The Student News Site of The Morgan School

The Morgan PawPrint

The Student News Site of The Morgan School

The Morgan PawPrint


    The New Morgan: Is The Wi-Fi Better?


    img_0677Written by August Pulaski |

    With a new school building,  students hoped there would be improvements to already existing problems at The Morgan School. Unfortunately, that is not the case for something specific: the school’s guest wi-fi.

    The Morgan School’s guest wi-fi has always been troublesome for  both the students and the staff of The Morgan School. Some people can not even connect to the network. Others complain that the internet speed is very slow so refreshing timelines on social media platforms such as Twitter, Instagram, Facebook, etc. is difficult and sometimes even impossible.

    Last year, David LaRiviere and I wrote an article about the state of the wi-fi at the old school entitled “Our School’s Wi-Fi: Is The Net Working?” The article addressed wifi in general, not the guest wifi  specifically.  In the article,  The PawPrint reported that IT Director Frank Rossi “stated that the wi-fi is not for personal electronics, such as phones. It is more for devices in the classroom such as computers and iPads.” He did promise that the wifi for classroom use would be better in the new school.  This year all students have Chromebooks at The Morgan School.  The wifi at the new school is working well for the Chromebooks.  However,  the school wifi does not support personal electronics such as phones and other devices which students use to check social media and send text messages.

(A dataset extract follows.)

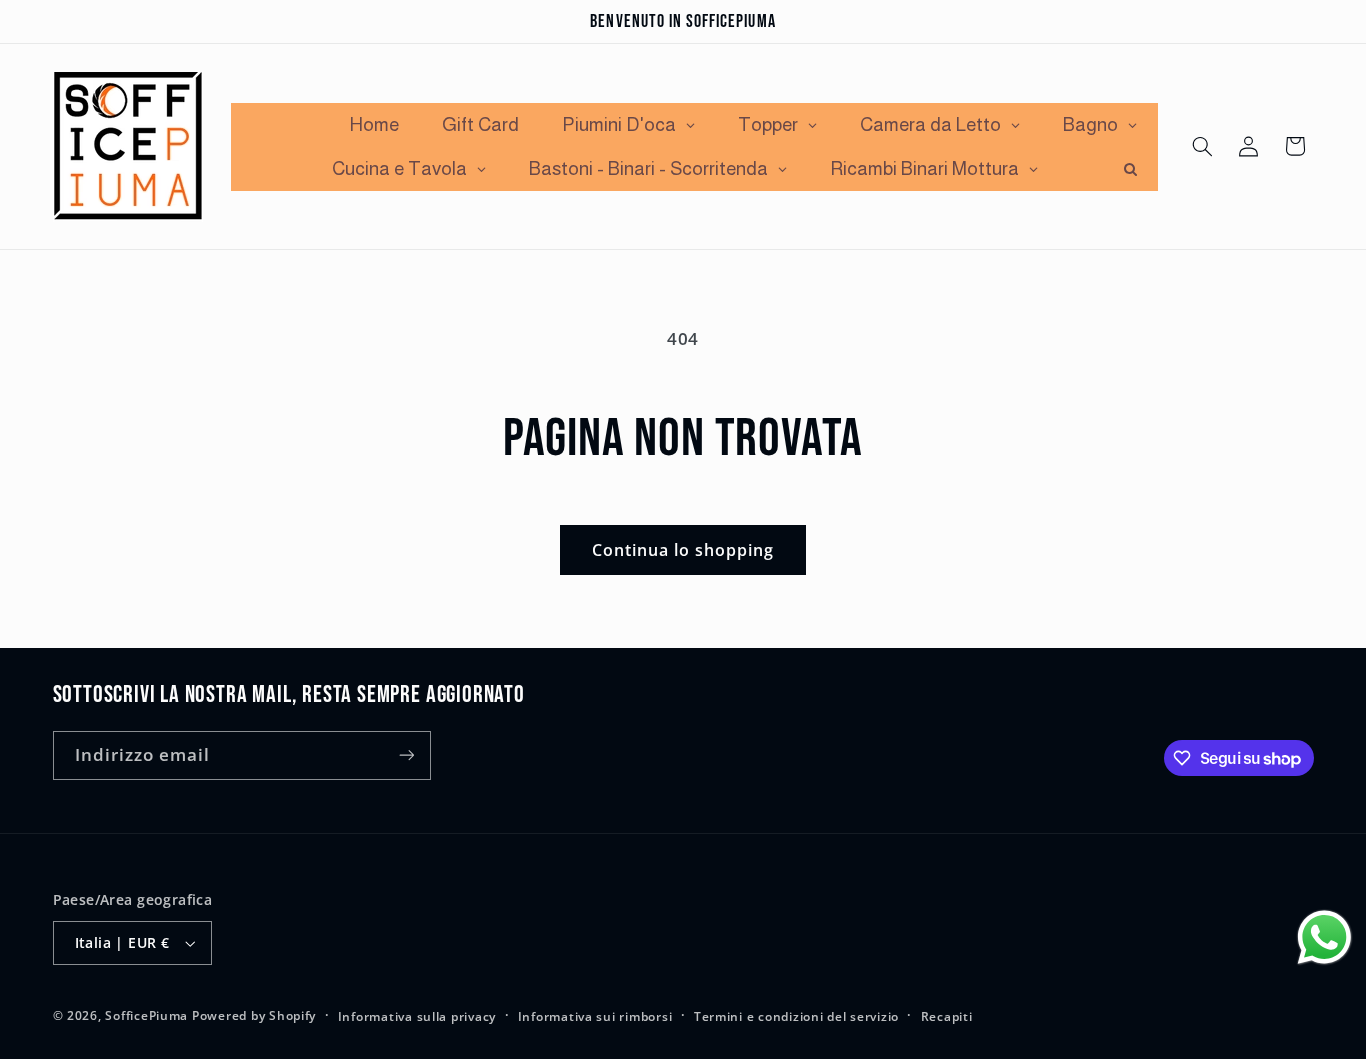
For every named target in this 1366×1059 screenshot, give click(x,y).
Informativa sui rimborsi (595, 1016)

    Checking social media and text messages is not the only reason students in The Morgan School need the wi-fi.  Sometimes students use their phones for school – related work. Some classes use Kahoot. Many students use Quizlet, a study tool, in order to study for upcoming exams.  Others use homework apps such as  Notes or their calendars to keep track of assignments.  In Journalism, students use their phones to record interviews and to take pictures.  To get the pictures from the phone to the website takes data when there is no wireless connection.

    Some students are frustrated.  “Every time I try to connect to the school’s wi-fi it always kicks me off,” sophomore Mike Gionfriddo stated. “I just use data now because the wi-fi doesn’t even work anymore.” Many students have settled and come to the conclusion that the wi-fi is unusable, and there is not much they can do about it.

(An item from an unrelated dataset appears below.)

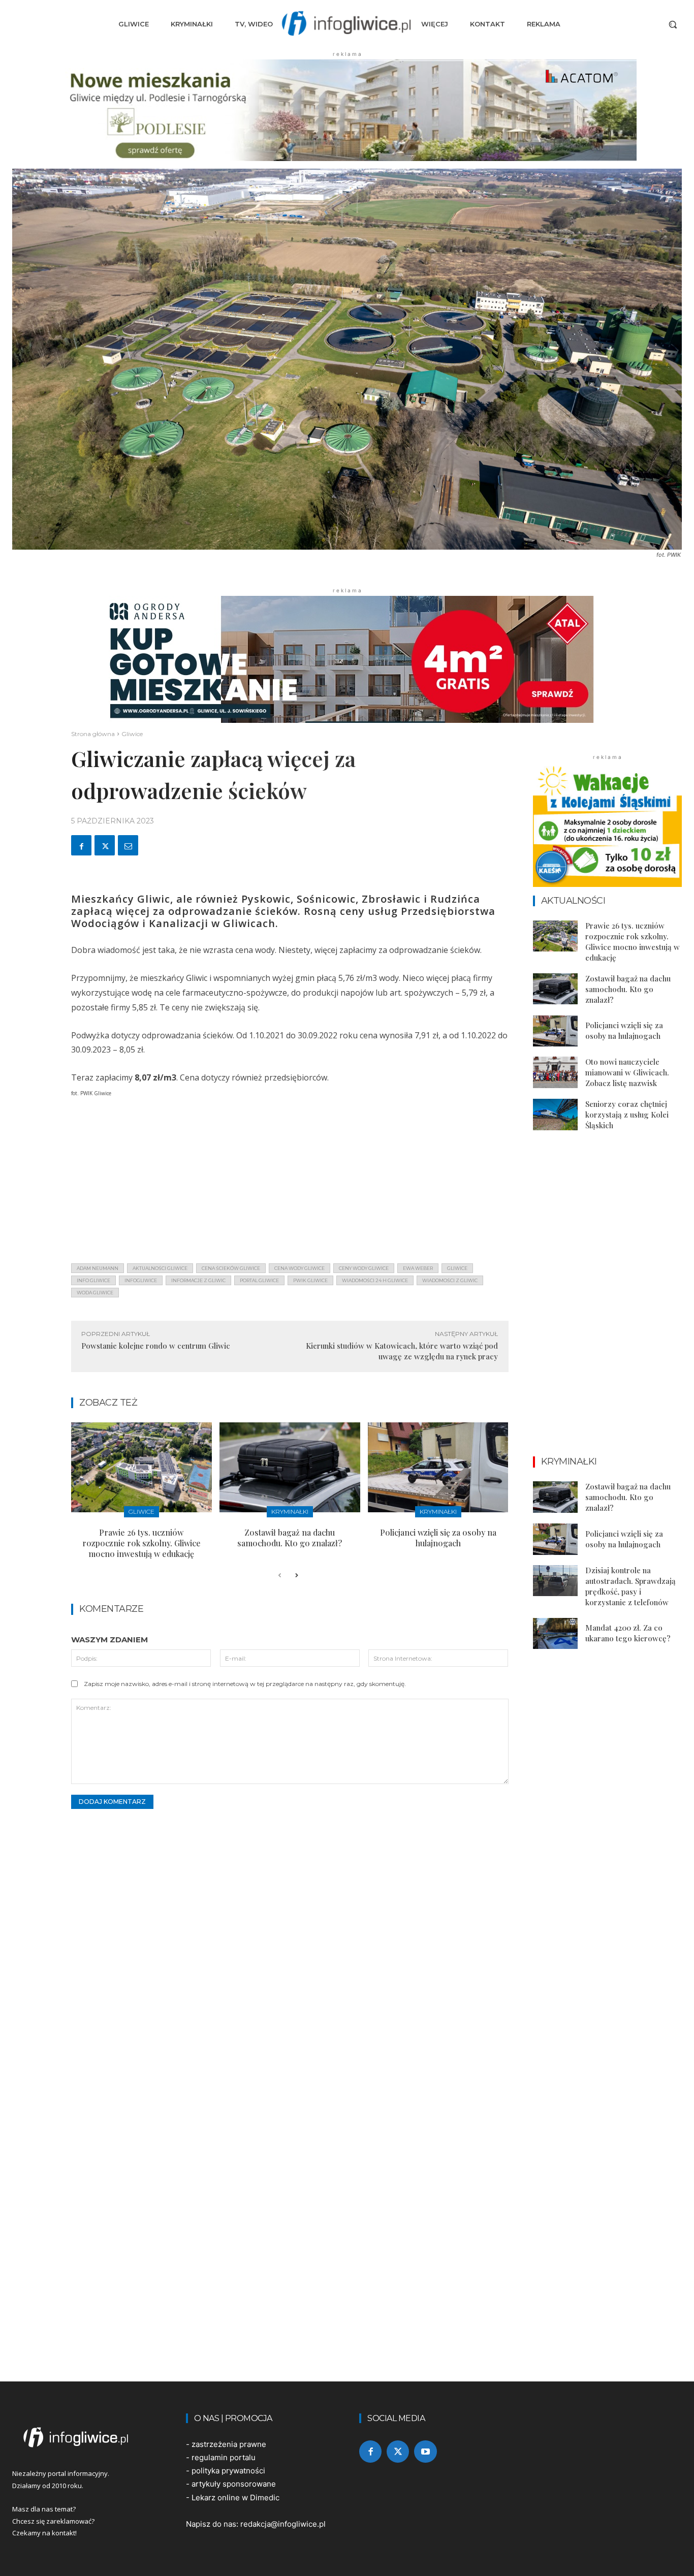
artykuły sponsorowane (234, 2484)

    “It’s whatever,” reports sophomore Jack Bergeron. “I just use data to watch videos and go on social media during lunch so it is not that big of a deal for me to use my data.” Sophomore Mike Gionfrido claimed that he gets the best service on the second floor in English teacher Heather O’Brien’s room which is quite strange especially because she considers her room to be a “dead zone,” or a section of the building where the wi-fi performs at its weakest. Sophomore Jack Bergeron answered that he gets the best reception throughout the building and that there is not one specific area of the building where the data is better for him. It appears that some students are content with the obstacle that the wi-fi presents, and others are outraged by its inconvenience and demand a change in its performance, myself included.

    The school’s guest wi-fi was never  great, and now in the new building embraced by new technology, the guest wi-fi is worse. It is sad that many students must resort to using data which can be quite costly especially in a place where they must remain for a majority of the day. It would be nice to have the ability to check social media, text messages, homework, calendars, and to transfer photos in our free time such as at lunch or passing times without using our data. Perhaps if the technology staff understood why having access to a reliable guest wifi is important , they would do something about it.